Automotive Centre of Excellence celebrates anniversary
UOIT’s $100-million climactic wind tunnel and research facilityComments Off on Automotive Centre of Excellence celebrates anniversary
Oshawa, ON – The University of Ontario Institute of Technology’s (UOIT) Automotive Centre of Excellence (ACE) recently celebrated its one year anniversary. The $100-million, 16,300-square-metre facility located on the university’s Oshawa campus is equipped with a range of test chambers, including one of the largest and most sophisticated climatic wind tunnels in the world.
“ACE is the first testing and research facility of its kind in Canada, and in many respects, the world,” said John Komar, director, Engineering and Operations, ACE. “As a result, we are generating interest from a broad range of sectors, including automotive, aerospace, transit, national defence, green energy, competitive athletes and the movie industry.”

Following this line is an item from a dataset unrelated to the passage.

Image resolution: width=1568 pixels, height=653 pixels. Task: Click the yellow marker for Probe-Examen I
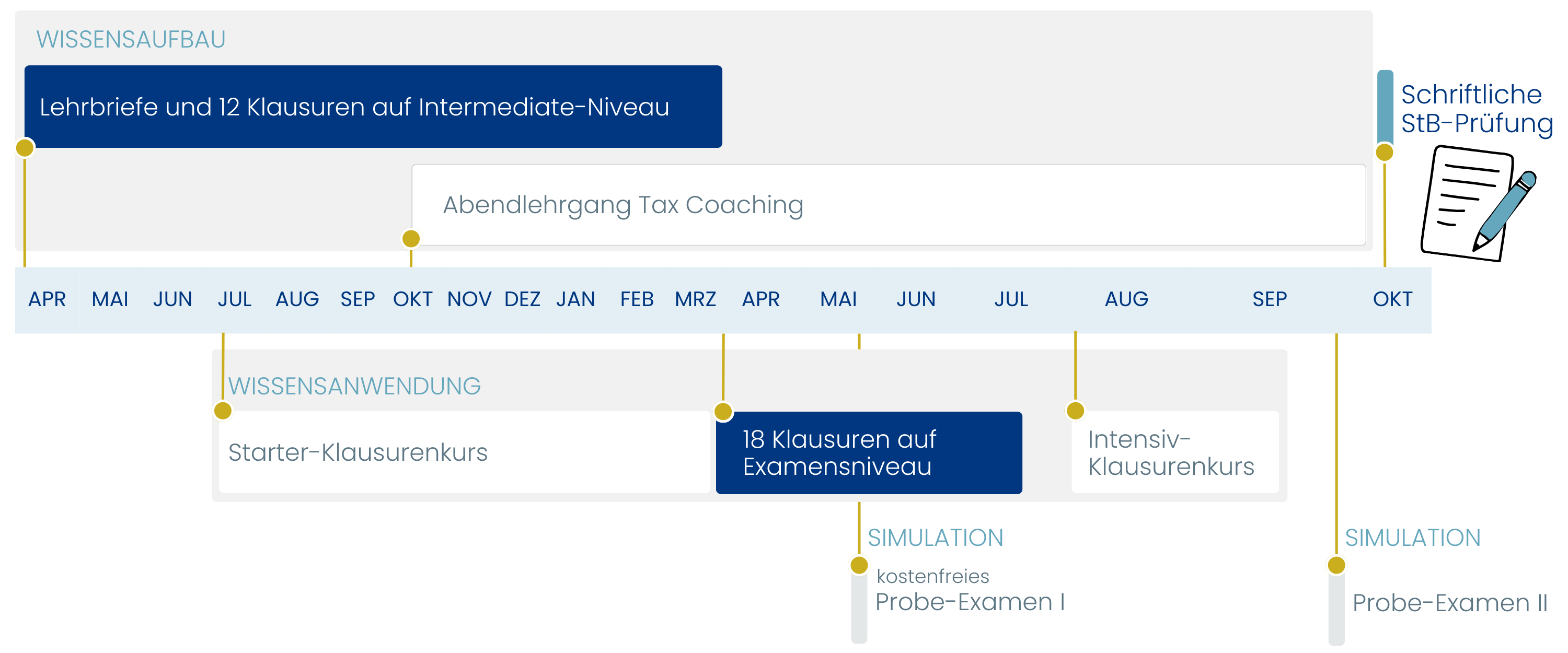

In the past year, the facility has seen a number of film crews use its test chambers for various projects. The National Geographic Channel, for example, filmed part of a documentary on severe weather in ACE’s climatic wind tunnel and the multi-axis simulation table chamber. Similarly, a crew from the Discovery Channel used the climatic wind tunnel to simulate hurricane conditions for a documentary that aired in November 2011. Most recently, the CBC’s Rick Mercer used the climatic four-poster shaker chamber and the climatic wind tunnel for the Rick Mercer Report.
ACE’s testing facilities include a multi-axis simulation table, climatic four-poster shaker and two climate chambers, but most of the building is dedicated to its climatic wind tunnel. The tunnel can generate wind speeds up to 240 kilometres per hour, and replicate a temperatures range from -40 to +60°C and relative humidity ranges from 5 to 95 per cent. It also has a readily reconfigurable solar array that will replicate the effects of the sun.
ACE was developed in partnership with UOIT, General Motors of Canada, the Government of Ontario, the Government of Canada and the Partners for the Advancement of Collaborative Engineering Education (PACE).